Dal cimitero di Collegno una risposta sull’organizzazione sociale dei Longobardi
COLLEGNO. Grazie ai resti di 63 individui conservati nel cimitero piemontese di Collegno e in quello ungherese di Szolad è stata ricostruita l’organizzazione sociale dei Longobardi. In che modo? Con l’analisi del Dna recuperato fra Italia e Ungheria. La ricerca internazionale pubblicata sulla rivista Nature Communications, è stata coordinata dall’università americana Stony Brook e condotta con la collaborazione fra genetisti, storici e archeologi; l’Italia ha partecipato con l’Università di Firenze.
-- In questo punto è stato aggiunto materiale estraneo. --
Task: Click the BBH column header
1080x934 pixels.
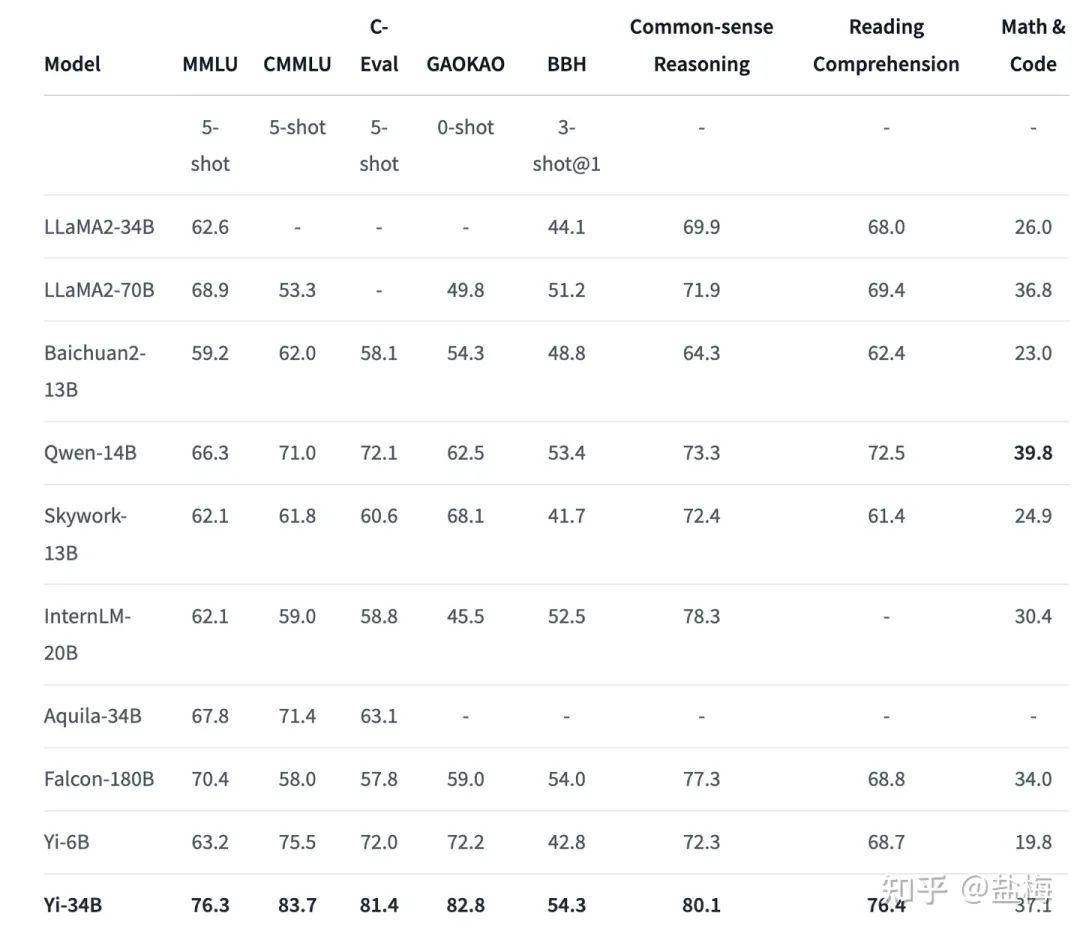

Merito del ritrovamento piemontese sono stati gli scavi per il comprensorio tecnico della Metropolitana e quelli per l’ampliamento del cimitero di Collegno che hanno portato in luce una necropoli gota, una longobarda e resti delle complesse trasformazioni del villaggio di capanne dell’alto medioevo.
I Longobardi hanno regnato su larga parte dell’Italia – Langobardia maior al Nord e Langobardia minor al Centro-sud – per oltre 200 anni dopo l’invasione dall’allora Pannonia, l’attuale Ungheria, nel 568 dopo Cristo, e finora le uniche testimonianze della storia di questo popolo erano stati i resti archeologici. Adesso i nuovi dati che arrivano dall’analisi del Dna hanno permesso di scoperto che i cimiteri di Collegno e Szolad erano entrambi organizzati attorno a una grande famiglia, con almeno due gruppi diversi di antenati e tradizioni funebri ben definite.
Il Dna dei Longobardi recuperato a Collegno indica una comunità stabilita in Italia da molte generazioni. In entrambi i gruppi di individui ci sono poi prove di una mescolanza di gruppi dell’Europa centrale e settentrionale con altri dell’Europa meridionale e nord Europa con altre originarie del sud del continente. L’evoluzione sociale della comunità, nel villaggio di Collegno, segna la completa trasformazione “da guerrieri a contadini”: il gruppo elitario stanziato con compiti prevalentemente militari perde con il tempo il suo ruolo di controllo del territorio intorno alla sede del duca, diventando una comunità di semplici agricoltori, come dimostrano le carenze alimentari e gli stress da lavori pesanti impressi nei resti scheletrici. Tuttavia la consapevolezza del loro passato e il senso di appartenenza alla comunità sono provati dal fatto stesso che le loro tombe rioccupano le fasce rimaste libere nelle parti centrali del cimitero: erano trascorsi più di 130 anni, ma abitavano ancora nello stesso villaggio e continuavano a utilizzare la necropoli dove erano sepolti i loro avi, dei quali mantenevano la memoria e i segnacoli delle tombe.